Kuev rarely reduced his intuition to writing; he was much too conscious of his duty to the factual basis of scholarship to do so. But in the summer of 1969, when he received me in his office #144 on the third floor of Sofia University and made me a present of his 1967 book, he told me that he was working on a companion volume for the Alphabet Prayer, because he was convinced that these two texts together were not only prime sources for the study of the history, language and writing of Bulgaria in the early Middle Ages, but that their in-depth study would reveal many hitherto unsuspected secrets. At the time, I thought that he was merely hinting at the questions of chronology (the "Alexandrine" era reflected in the treatise On the Letters was then a widely degbated topic), but I now know that he must have felt that eventually they would give access to a vast range of problems involved in the beginnings of the transmission of texts in Church Slavic.

The work also owes a debt of gratitude to the pioneering efforts of two scholars who were the first to realise that the documentary evidence produced by Kuev could be used to study texts preserved in MSS of the most diverse chronological and geographic provenance as a closely knit family, ALDA GIAMBELLUCAA-KOSSOVA (Palermo) and VOJTĚCH TKADLČĨK (Olomouc).
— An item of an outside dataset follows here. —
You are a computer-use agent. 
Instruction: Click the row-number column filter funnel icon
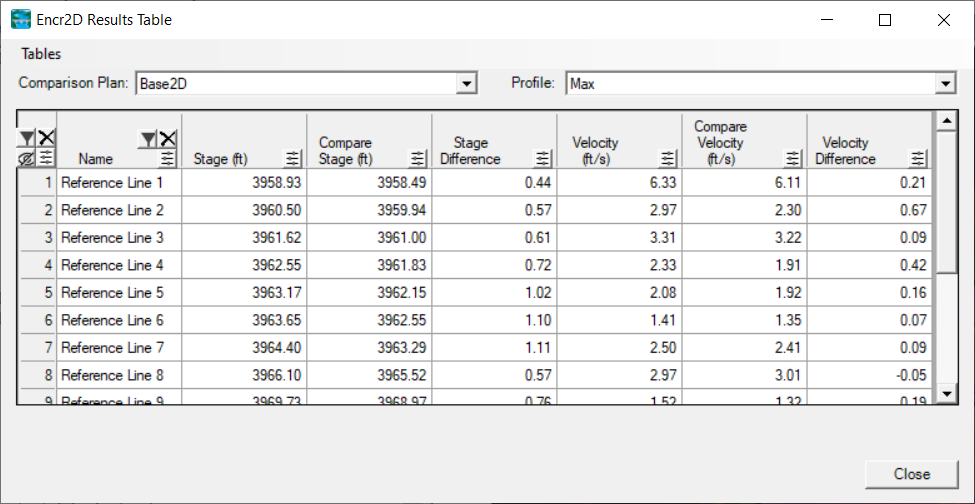coord(28,138)
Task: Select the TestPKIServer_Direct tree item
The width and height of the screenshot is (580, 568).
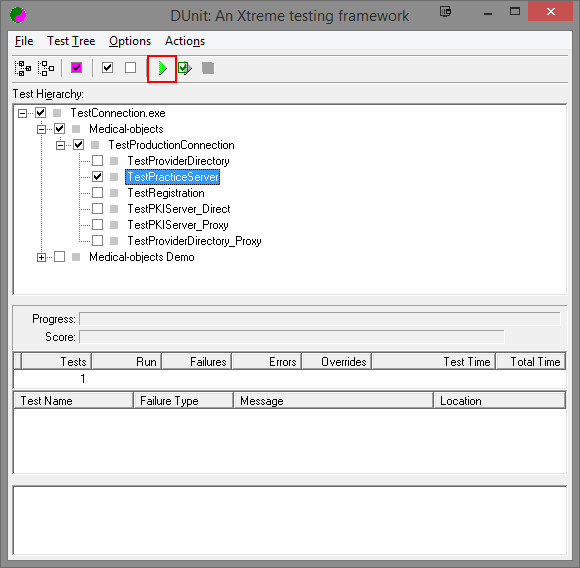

They produced reasoned classifications and comprehensive evaluations of the evidence provided by Kuev, as well as the first non-intuitive reconstructions of the archetypal texts. Their editions and commentaries are monuments to the assumptions, insights and methods of a century and a half of scholarly tradition and a beacon on the road to knowledge.

Finally, it gratefully acknowledges the contributions of those who have been instrumental in guiding it through the final stages of gestation: Mario Capaldo, Henry Cooper, Emilia Guergova, Mary Allen Johnson, Roland Marti, Predrag Matejić and Olga Nedeljković. It come not have been completed without the generous support of The Ohio State University in Columbus and its Resource Center for Medieval Slavic Studies: its material base provided the missing keystones, and its setting above the beautiful Oval of the campus under a mild Indian summer sun the room for consideration and moderation.

This work is dedicated to the students and scholars who will carry the study of Church Slavic texts into the 21st century. I trust that they will acknowledge the importance of the most fundamental question of textology, Utrum in alterum abiturum erat? (Of two readings, which is more likely to have been corrupted into the other?). If they follow its lead, they will come to appreciate the arduous process by which these texts have reached us and gain new insights into their linguistic, literary and cultural features. Its lead will ultimately put them in a position to make judgments on the fundamental differences between the culture that generated and transmitted them and the cultures which fostered the texts of classical antiquity and the vernacular texts of Western and Central Europe.